De paso

'Escucha, yanqui'/I

Ese es el título de un gran libro, publicado en 1960 por el sociólogo estadunidense C. Wright Mills (Listen, yanqui, Nueva York, McGraw Hill Book Co.) con la intención de llamar la atención del gobierno de su país sobre la Revolución cubana y, sobre todo, de la opinión pública americana que, en general, ignoraba ese movimiento. El Fondo de Cultura Económica (FCE) lo publicó al año siguiente y se volvió un best seller. En el verano de ese año, Mills (1916-1962) no había estado en Cuba ni "había pensado mucho en ella". Empezó a familiarizarse con los sucesos de la isla durante una estancia académica en la primavera del 60 en la UNAM. Uno de los temas predominantes, en los pasillos y en las aulas de esa institución, era precisamente la Revolución cubana. Al principio del verano de ese año, ese acucioso investigador, pese a su juventud, ya contaba con una obra sólida que fue su pase de entrada para entrevistar a los protagonistas principales de ese movimiento político. Tuvo largas discusiones con Fidel Castro y el Che Guevara, entre otros. De ahí salió el Escucha, yanqui.

En 1959, Mills había publicado La imaginación sociológica (publicado por el FCE también) y su argumentación ponía en entredicho la forma de hacer sociología en Norteamérica. Cuestionó a Parsons, a Lazarsfeld, a Merton, con argumentos académicos que, por decir lo menos, abrieron un gran debate académico en Estados Unidos y en América Latina. No es fortuito que ese libro sea considerado, en la actualidad, uno de los tres más influyentes en el quehacer de la ciencia social en el mundo, solo superado por la obra del alemán Max Weber.

Sirva de base lo anterior para decir que Escucha, yanqui tuvo la intención de hacer notorio a la sociedad estadunidense lo que pasaba en Cuba. Mills descubrió que uno de los ingredientes de la historia de Cuba fue siempre muy ríspido con la de Estados Unidos (1898). Sirva de ejemplo la base de Guantánamo, propiedad americana desde 1903.

Por eso se propuso, dada la nueva etapa cubana, que la voz de ese país tenía que ser escuchada, a 90 millas de su territorio. Su trabajo, tal vez de un corte más activista que académico, tenía el objetivo de que Cuba fuera escuchada por sus compatriotas. Lo cito: "Si no los escuchamos, si no le prestamos toda nuestra atención, nos exponemos a todos los peligros de nuestra ignorancia y (...) a errores desastrosos".

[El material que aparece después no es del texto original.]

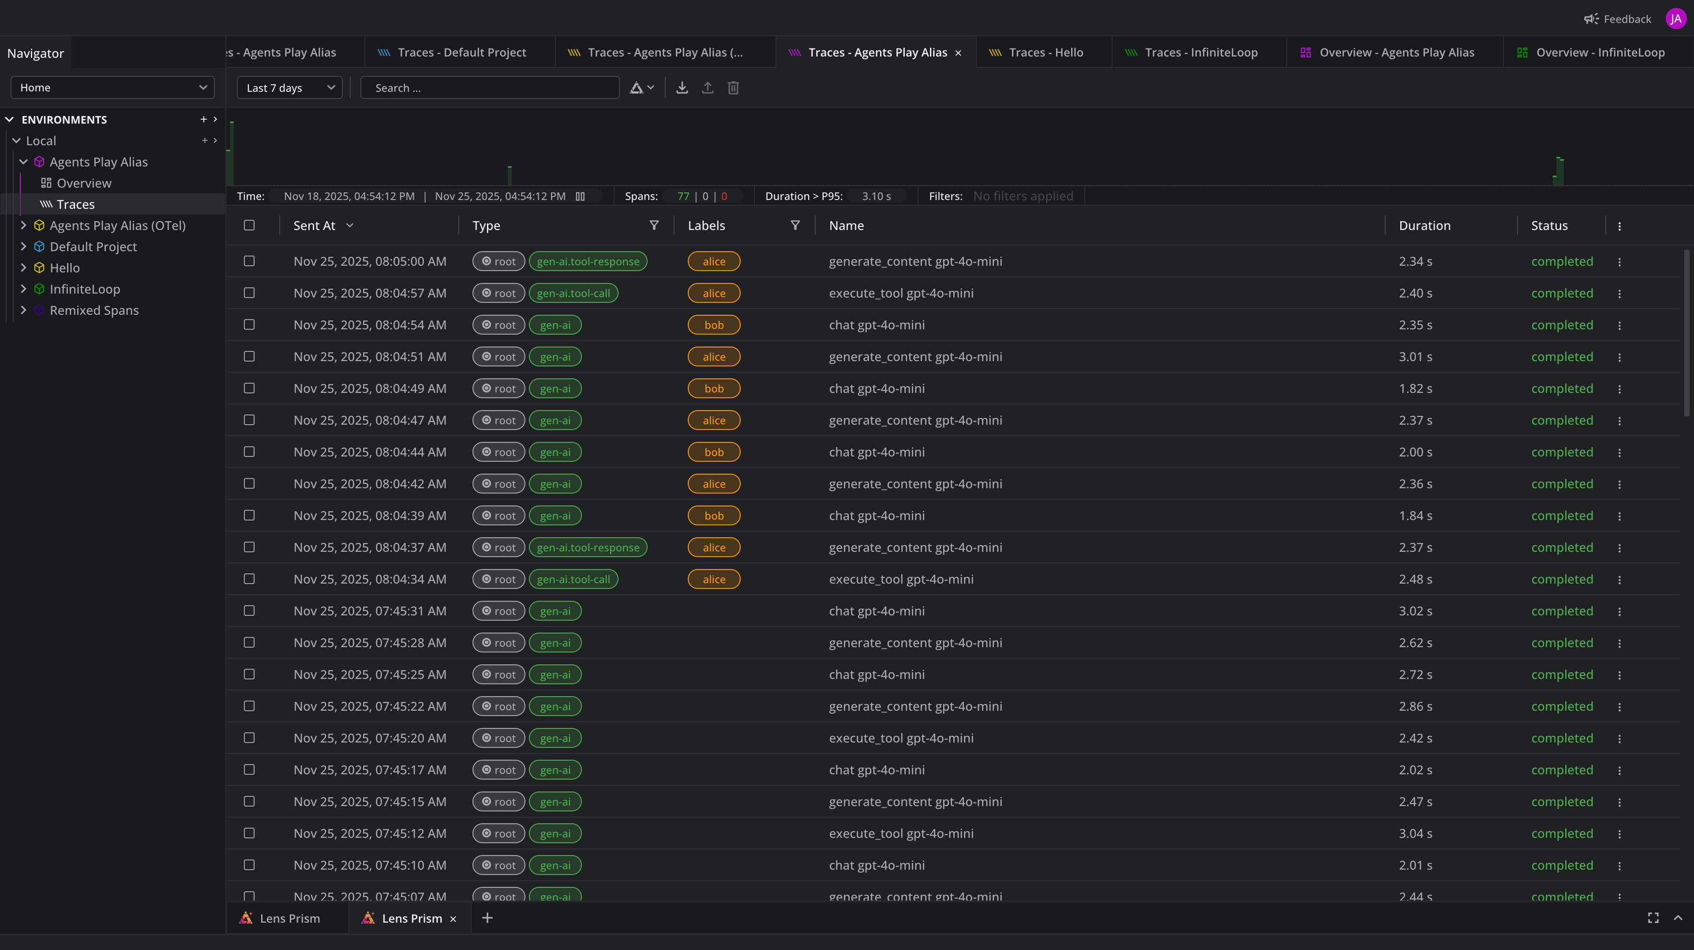Click the fullscreen expand icon at bottom right
1694x950 pixels.
(x=1653, y=918)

En octubre de 1960, el presidente Eisenhower decretó el embargo económico contra Cuba. No era tolerable tener un sistema comunista a unos cuantos pasos de su territorio. La guerra fría se encargó de disolver las relaciones diplomáticas. Su sucesor, Kennedy, intentó invadir la isla (Bahía de Cochinos, 1961) sin éxito alguno y la presión que el gobierno estadunidense puso sobre el nuevo gobierno cubano permitió a la Unión Soviética hacer de Cuba su "aliado" natural. Ese era uno de los temores de Mills. Que la revolución se radicalizara y quedara dentro de la órbita comunista. Desde esa perspectiva, Mills vaticinó que por estas razones, el grupo de revolucionarios convirtieran su gobierno en una tiranía dictatorial. No erró en el pronóstico.

Han pasado más de cinco décadas de la publicación de Escucha, yanqui. El gobierno del presidente Obama ha emprendido un conjunto de iniciativas diplomáticas inéditas, y en mi opinión plausible, que podría redefinir la geopolítica de América Latina. Para Cuba significa entrar en otro mundo. Esto será el tema de la semana entrante.